To do:
1. Retype the part of the Black History Month article that runs from "Black History Month was" down to "in February, 1970.".
2. Summarize the Black History Month article in two sentences.
3. Give what follows the last sentence of the Black History Month article.

*** Text segment

Saydi Dowd, Staff Reporter
Black history is rich and vast; it does not simply belong to blacks but has universal significance. Whether it be in the sciences, in politics or in human rights, all of humanity has benefited from the contributions of African American communities. Nonetheless, these contributions, as extraordinary as they may be, remain unnoticed, both in our school’s curricula and in our daily lives.
Today, stereotypes and prejudices against blacks continue to be reinforced in the media. Therefore, Black History Month is an opportunity to counter this one-sided vision of our societies and offer an alternative vision that better reflects a reality where individuals of different origins see themselves represented and feel respected. Then, this celebration of difference becomes a celebration of belonging for us all, on equal footing, as members of the human race.
Black History Month was officially begun in 1976. However, it was Carter G. Woodson, a historian who started the Journal of Negro History, who, in 1926, came up with the idea of celebrating Negro History Week, beginning the second Sunday of February, the date closest to Abraham Lincoln and Frederick Douglass’ birthday. In 1969, black students at Kent State University proposed expanding the week to a month, and Kent State first celebrated Black History Month in February, 1970.

******
*** Data rows

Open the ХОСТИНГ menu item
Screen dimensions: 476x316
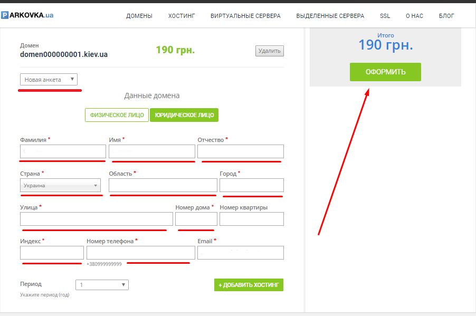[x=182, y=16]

******
*** Data rows

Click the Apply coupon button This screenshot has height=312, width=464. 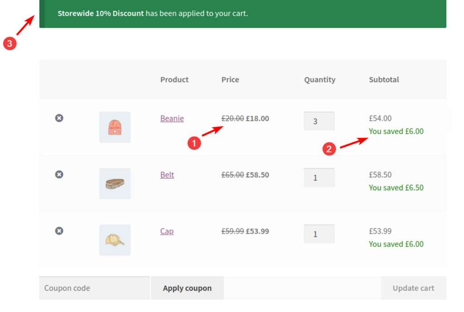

******

Outputs:
1.
Black History Month was officially begun in 1976. However, it was Carter G. Woodson, a historian who started the Journal of Negro History, who, in 1926, came up with the idea of celebrating Negro History Week, beginning the second Sunday of February, the date closest to Abraham Lincoln and Frederick Douglass’ birthday. In 1969, black students at Kent State University proposed expanding the week to a month, and Kent State first celebrated Black History Month in February, 1970.

2. Black history has universal significance, yet the contributions of African American communities remain unnoticed in school curricula and daily life while the media keep reinforcing stereotypes and prejudices. Black History Month counters that one-sided vision: it grew out of Carter G. Woodson's 1926 Negro History Week, was first celebrated as a month at Kent State University in 1970, and officially began in 1976.

3.
Mr. Woodson believed that African-Americans needed to understand their history and traditions to survive as a people, but understanding that history is important to all Americans, not just black Americans. Without that understanding, others cannot really know what it means to be an American.
Initially, it was meant to bring attention to the cultural accomplishments African Americans had contributed to American history. Woodson thought it would be good to have a time-honored, fixed date when people would find out as much about African American history and their legacies as possible.
Black History Month is not just a time for blacks; it is a time for our nation as a whole to reflect and see how far we have come. It is a powerful thing to look back and remember all the faces, both black and white, that impacted the Civil Rights Movement, fought prejudices and helped eradicate stereotypes. It is a time for people to recognize who has paved the road for African Americans today, and give them something to look forward to in the future.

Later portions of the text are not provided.